Pub golf or bar golf is a pub crawl and drinking game involving a selection of either nine or eighteen pubs or bars, creating a "course" to be played by two or more people. Each pub or bar is regarded as a hole on a golf course, with a pre-agreed number of swallows per assigned drink for that "hole", making up a par number.

==Rules==
Like the game of golf, pub golf has the standard 9 or 18 different "holes", wherein each bar is considered a "hole". The bars to be visited during the game are predetermined and numbered. Prior to playing the game, a par number, representing how many sips it should take to complete the drink assigned. The drinks assigned to the different "holes" (pubs) tend to vary, with a reasonable par number for the assigned drink. A simple shot, for example, would be given a par one.

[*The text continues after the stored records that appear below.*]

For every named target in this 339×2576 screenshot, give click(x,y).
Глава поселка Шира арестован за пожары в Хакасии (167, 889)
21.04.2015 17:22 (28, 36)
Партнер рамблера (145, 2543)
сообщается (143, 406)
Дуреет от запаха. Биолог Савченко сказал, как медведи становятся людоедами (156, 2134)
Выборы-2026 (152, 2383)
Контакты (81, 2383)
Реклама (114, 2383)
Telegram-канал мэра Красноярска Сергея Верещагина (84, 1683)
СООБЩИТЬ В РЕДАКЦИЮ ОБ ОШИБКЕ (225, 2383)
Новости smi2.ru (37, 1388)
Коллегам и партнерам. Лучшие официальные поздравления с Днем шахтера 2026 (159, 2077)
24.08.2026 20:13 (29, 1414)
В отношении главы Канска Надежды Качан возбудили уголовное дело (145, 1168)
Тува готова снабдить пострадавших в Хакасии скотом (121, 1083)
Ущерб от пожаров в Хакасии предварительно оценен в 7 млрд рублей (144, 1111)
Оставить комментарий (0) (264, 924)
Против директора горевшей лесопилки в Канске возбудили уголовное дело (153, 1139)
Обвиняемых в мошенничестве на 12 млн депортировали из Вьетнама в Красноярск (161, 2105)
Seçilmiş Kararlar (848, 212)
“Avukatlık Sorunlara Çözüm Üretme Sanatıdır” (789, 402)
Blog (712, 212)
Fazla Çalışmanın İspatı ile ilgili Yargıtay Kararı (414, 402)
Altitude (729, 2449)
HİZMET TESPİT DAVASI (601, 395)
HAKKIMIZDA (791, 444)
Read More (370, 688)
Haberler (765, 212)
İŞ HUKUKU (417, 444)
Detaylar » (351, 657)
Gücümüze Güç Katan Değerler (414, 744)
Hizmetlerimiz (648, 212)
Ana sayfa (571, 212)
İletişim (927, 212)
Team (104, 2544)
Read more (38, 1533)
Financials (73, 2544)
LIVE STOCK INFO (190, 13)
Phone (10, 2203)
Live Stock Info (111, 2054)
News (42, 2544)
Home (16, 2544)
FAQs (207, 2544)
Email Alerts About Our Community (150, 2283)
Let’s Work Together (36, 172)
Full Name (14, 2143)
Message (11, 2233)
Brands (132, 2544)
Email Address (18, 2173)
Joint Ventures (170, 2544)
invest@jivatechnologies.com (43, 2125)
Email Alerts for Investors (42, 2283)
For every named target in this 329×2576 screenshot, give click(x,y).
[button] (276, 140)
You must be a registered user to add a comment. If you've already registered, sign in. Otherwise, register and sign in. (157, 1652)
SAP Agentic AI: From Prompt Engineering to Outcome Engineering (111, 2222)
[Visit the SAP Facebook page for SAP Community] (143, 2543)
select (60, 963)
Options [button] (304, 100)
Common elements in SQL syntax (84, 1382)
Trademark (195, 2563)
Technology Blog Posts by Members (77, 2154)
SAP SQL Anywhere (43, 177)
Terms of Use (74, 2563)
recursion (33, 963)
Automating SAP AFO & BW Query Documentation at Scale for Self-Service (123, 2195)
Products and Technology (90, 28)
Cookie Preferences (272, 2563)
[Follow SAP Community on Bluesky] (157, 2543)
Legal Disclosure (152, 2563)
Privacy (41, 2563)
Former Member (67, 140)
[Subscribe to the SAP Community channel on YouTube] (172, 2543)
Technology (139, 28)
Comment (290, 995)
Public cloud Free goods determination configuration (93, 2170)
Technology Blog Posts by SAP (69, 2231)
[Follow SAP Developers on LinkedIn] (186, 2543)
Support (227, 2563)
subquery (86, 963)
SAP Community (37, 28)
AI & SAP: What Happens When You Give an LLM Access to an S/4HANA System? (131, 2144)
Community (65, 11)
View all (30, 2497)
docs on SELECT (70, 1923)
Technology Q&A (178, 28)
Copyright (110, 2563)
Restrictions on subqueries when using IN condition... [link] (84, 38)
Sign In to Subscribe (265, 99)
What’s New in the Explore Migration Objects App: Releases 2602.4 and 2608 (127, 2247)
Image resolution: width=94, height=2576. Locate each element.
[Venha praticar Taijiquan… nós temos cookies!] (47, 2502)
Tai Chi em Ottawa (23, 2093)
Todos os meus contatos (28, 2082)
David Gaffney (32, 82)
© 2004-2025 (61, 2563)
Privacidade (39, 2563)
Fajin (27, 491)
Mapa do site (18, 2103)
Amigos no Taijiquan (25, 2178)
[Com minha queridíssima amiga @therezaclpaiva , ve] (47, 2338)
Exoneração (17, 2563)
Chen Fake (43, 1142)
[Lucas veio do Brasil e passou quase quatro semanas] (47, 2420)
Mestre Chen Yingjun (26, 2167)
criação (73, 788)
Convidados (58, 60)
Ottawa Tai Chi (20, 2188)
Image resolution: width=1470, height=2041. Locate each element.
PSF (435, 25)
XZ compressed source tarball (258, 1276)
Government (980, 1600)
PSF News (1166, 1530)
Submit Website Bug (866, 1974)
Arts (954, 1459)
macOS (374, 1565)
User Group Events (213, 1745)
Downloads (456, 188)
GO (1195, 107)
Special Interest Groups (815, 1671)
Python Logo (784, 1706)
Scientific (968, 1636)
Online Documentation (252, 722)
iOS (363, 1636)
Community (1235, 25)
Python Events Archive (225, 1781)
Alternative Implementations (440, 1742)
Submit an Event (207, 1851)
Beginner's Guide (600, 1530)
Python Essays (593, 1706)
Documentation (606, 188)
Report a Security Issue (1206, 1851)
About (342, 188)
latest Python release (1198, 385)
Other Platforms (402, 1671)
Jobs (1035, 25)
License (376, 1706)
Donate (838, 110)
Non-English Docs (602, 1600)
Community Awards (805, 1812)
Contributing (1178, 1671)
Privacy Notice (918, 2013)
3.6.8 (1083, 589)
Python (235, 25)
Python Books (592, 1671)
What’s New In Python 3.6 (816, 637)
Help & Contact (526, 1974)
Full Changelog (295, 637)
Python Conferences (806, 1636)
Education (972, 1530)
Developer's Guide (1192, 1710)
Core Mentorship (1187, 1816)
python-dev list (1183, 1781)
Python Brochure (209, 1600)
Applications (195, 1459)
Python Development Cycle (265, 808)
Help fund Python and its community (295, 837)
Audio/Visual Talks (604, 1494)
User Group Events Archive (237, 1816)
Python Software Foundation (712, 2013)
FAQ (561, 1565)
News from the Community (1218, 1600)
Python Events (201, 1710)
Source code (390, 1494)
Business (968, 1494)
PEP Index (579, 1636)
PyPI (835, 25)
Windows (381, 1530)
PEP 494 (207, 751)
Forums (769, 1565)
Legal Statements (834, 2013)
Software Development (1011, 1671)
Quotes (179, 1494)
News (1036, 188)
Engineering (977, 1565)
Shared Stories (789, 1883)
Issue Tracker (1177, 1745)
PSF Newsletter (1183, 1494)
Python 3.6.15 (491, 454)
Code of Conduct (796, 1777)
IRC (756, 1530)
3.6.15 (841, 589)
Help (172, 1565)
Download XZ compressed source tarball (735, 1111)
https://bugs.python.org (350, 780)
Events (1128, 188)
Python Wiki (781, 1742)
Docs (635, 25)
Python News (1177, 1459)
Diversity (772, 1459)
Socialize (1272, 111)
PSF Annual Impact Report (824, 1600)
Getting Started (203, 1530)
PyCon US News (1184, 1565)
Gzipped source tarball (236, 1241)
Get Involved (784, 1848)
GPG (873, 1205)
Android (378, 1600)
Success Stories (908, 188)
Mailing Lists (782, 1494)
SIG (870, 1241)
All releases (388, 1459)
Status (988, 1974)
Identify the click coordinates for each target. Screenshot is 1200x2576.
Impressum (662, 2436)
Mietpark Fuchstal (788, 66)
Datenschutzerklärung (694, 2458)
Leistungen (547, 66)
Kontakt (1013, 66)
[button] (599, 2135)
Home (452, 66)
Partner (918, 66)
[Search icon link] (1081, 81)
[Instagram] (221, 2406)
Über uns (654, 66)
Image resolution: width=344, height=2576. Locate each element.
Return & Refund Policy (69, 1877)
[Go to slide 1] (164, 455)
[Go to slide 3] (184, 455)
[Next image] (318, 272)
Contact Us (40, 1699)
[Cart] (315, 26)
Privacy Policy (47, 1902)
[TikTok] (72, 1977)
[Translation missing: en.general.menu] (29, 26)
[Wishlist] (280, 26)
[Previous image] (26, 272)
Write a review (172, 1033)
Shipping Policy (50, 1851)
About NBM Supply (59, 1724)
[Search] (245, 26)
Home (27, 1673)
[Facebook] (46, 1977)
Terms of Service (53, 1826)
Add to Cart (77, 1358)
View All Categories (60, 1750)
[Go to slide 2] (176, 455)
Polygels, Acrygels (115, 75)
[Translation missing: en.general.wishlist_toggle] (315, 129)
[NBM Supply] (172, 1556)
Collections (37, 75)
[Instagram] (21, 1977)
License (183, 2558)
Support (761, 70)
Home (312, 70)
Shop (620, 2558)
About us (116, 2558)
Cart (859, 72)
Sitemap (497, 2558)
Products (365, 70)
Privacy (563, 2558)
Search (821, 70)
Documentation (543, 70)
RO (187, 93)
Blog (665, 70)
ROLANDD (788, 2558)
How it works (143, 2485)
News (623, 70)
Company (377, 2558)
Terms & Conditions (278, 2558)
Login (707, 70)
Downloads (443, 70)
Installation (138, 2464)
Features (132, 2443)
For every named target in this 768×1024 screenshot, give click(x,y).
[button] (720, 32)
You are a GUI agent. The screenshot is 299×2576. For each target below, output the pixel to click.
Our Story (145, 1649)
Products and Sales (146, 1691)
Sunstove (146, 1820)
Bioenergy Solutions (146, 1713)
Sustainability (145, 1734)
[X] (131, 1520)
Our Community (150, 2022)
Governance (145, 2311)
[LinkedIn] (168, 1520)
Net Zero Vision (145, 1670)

If the number of sips is the same as the par number, then that participant receives a par score for that hole, whereas the score will be higher or lower if the number of sips is higher or lower than par, respectively. The goal, like in golf, is to end the game with the lowest score.

There are many different variations of pub golf played, and some games add hazards to the course. For example, holes can be assigned as having a water hazard, which would mean that the toilet cannot be used while playing that hole, or else a penalty stroke is given.

Often the individual who comes last in pub golf is expected to do a forfeit. One of the most popular forfeits is the person that finishes in last place has to go in their pub golf costume to a public place, such as universities or a place of work.